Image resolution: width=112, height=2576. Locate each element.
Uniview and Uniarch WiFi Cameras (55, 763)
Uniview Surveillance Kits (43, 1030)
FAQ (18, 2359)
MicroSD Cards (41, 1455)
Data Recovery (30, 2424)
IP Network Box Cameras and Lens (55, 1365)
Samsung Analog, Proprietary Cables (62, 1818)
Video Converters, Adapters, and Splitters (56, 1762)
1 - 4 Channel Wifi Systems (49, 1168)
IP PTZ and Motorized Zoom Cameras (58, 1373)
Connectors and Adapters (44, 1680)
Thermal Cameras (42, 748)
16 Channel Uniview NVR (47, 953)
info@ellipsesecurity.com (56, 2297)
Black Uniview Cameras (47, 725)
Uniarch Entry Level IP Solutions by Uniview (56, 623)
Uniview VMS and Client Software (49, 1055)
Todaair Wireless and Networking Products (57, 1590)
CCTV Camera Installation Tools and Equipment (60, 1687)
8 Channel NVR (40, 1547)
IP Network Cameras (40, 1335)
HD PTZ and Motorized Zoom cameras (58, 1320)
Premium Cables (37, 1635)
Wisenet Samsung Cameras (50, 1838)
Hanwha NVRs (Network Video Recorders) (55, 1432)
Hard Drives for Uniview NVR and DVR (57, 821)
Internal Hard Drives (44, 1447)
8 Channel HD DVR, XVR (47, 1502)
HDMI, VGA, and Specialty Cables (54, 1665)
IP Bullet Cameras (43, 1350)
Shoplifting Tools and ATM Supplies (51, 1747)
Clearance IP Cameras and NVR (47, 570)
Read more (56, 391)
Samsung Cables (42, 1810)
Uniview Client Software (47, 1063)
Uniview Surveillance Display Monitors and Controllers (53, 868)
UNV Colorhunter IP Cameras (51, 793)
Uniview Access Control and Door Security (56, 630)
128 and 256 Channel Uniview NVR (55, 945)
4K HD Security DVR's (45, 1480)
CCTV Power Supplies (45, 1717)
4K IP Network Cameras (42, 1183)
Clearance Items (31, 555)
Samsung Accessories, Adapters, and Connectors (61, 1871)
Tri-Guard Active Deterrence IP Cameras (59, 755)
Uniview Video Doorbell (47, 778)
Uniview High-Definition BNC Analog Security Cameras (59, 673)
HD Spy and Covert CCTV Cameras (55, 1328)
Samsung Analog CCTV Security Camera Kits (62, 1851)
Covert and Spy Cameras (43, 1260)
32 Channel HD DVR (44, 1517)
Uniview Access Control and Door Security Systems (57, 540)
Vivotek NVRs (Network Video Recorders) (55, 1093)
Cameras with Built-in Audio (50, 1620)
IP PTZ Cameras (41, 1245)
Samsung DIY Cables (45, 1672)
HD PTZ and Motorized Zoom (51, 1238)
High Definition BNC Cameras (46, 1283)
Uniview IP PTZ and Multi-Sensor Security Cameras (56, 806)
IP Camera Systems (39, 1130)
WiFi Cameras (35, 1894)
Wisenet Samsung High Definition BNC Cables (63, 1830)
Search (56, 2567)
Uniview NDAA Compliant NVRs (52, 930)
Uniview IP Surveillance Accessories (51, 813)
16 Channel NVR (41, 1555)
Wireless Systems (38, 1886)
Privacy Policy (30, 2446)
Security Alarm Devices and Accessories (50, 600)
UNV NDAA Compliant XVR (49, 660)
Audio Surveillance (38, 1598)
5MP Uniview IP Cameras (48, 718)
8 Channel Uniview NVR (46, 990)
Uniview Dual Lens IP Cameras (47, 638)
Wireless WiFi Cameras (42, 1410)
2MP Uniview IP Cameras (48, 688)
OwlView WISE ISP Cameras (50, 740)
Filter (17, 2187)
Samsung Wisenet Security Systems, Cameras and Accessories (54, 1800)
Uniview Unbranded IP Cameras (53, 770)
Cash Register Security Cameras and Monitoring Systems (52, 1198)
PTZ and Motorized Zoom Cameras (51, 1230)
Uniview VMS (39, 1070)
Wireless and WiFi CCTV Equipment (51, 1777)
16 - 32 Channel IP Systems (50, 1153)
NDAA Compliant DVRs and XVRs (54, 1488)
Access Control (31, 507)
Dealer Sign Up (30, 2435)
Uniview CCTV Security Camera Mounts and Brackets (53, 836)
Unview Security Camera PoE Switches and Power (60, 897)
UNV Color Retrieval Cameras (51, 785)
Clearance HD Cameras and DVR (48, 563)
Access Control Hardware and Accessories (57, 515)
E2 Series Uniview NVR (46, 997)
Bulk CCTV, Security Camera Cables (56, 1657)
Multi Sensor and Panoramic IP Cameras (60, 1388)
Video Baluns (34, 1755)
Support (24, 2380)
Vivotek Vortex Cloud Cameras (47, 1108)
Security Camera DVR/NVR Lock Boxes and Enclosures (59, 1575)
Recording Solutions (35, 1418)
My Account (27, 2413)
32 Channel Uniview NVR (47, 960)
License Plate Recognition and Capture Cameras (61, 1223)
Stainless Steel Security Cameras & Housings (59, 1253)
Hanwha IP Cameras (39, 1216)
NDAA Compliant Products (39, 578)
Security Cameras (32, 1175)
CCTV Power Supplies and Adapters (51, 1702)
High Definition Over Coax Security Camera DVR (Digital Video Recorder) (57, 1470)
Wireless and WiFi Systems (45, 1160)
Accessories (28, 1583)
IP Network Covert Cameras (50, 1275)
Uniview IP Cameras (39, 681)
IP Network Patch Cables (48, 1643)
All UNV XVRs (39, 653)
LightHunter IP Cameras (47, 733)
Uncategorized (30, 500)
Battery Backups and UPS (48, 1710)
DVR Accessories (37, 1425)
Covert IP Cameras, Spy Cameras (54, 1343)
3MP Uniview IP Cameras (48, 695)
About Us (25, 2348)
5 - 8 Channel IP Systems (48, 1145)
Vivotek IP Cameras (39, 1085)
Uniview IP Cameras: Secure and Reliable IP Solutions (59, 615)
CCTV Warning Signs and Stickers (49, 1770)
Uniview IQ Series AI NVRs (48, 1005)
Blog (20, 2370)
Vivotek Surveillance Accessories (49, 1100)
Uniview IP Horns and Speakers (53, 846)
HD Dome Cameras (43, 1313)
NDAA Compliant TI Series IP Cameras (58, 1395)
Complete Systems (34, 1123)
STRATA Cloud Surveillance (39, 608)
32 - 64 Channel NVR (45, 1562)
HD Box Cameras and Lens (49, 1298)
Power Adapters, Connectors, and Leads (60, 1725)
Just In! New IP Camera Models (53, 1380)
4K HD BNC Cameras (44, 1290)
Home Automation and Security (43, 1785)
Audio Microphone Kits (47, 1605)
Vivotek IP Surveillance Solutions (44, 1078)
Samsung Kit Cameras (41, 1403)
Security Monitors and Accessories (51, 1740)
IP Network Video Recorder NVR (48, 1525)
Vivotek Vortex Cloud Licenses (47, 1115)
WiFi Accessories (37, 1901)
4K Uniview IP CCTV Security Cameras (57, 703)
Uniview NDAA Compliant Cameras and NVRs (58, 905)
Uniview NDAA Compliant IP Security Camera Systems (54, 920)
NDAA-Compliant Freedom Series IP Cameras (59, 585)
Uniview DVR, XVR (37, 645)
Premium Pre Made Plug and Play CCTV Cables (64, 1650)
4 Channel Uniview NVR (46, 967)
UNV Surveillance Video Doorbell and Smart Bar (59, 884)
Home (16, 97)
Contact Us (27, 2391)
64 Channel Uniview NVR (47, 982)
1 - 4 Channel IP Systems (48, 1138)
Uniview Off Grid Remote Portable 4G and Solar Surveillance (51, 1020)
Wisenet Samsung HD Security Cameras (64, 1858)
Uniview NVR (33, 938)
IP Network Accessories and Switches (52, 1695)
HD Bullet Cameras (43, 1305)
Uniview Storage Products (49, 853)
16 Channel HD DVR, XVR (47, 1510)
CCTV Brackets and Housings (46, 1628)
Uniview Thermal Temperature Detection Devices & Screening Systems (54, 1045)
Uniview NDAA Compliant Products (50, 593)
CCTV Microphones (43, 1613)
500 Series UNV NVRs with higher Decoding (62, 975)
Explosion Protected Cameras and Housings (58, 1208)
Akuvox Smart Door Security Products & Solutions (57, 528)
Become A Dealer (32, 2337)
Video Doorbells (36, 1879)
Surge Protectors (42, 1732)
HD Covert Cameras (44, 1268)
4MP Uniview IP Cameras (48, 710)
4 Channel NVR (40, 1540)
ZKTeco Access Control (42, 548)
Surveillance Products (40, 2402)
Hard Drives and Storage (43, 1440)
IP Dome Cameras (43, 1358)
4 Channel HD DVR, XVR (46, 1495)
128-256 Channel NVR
------------------------------------------------------------
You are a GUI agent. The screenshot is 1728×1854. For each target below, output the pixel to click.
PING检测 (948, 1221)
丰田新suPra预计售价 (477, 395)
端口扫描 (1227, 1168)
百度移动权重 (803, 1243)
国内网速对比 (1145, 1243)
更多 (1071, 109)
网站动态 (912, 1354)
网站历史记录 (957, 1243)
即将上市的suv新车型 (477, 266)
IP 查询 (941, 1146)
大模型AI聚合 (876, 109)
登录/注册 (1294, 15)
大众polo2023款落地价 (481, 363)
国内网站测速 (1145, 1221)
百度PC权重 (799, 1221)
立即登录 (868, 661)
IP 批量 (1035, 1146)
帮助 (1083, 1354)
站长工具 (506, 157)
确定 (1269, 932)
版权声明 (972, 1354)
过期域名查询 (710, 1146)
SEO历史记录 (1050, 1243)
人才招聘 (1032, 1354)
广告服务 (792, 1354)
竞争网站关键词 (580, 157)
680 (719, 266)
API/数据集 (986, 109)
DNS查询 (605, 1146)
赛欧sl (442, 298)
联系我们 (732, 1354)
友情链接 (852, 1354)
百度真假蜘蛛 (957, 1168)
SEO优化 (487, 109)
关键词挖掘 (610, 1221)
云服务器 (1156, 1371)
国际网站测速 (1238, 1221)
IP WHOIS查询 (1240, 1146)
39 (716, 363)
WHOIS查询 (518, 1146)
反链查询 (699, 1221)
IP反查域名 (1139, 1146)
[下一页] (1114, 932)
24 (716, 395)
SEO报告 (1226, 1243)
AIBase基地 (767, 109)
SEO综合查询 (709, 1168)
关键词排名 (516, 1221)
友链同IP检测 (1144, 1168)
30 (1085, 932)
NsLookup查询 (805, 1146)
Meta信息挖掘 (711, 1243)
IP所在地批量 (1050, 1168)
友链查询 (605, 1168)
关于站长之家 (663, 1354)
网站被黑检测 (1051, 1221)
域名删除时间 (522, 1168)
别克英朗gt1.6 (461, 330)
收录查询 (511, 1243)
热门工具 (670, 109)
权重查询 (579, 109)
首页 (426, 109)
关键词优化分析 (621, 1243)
------------------------------------------------------------
### Instructions to follow
Only the lines above from the line with "680 (719, 266)" to the line with "关键词优化分析 (621, 1243)", those two lines included, should be reproduced exactly.

### Exercise solution
680 (719, 266)
API/数据集 (986, 109)
DNS查询 (605, 1146)
赛欧sl (442, 298)
联系我们 (732, 1354)
友情链接 (852, 1354)
百度真假蜘蛛 (957, 1168)
SEO优化 (487, 109)
关键词挖掘 (610, 1221)
云服务器 (1156, 1371)
国际网站测速 (1238, 1221)
IP WHOIS查询 (1240, 1146)
39 (716, 363)
WHOIS查询 (518, 1146)
反链查询 (699, 1221)
IP反查域名 (1139, 1146)
[下一页] (1114, 932)
24 (716, 395)
SEO报告 (1226, 1243)
AIBase基地 (767, 109)
SEO综合查询 (709, 1168)
关键词排名 (516, 1221)
友链同IP检测 (1144, 1168)
30 (1085, 932)
NsLookup查询 (805, 1146)
Meta信息挖掘 (711, 1243)
IP所在地批量 (1050, 1168)
友链查询 (605, 1168)
关于站长之家 (663, 1354)
网站被黑检测 (1051, 1221)
域名删除时间 (522, 1168)
别克英朗gt1.6 (461, 330)
收录查询 (511, 1243)
热门工具 (670, 109)
权重查询 (579, 109)
首页 (426, 109)
关键词优化分析 (621, 1243)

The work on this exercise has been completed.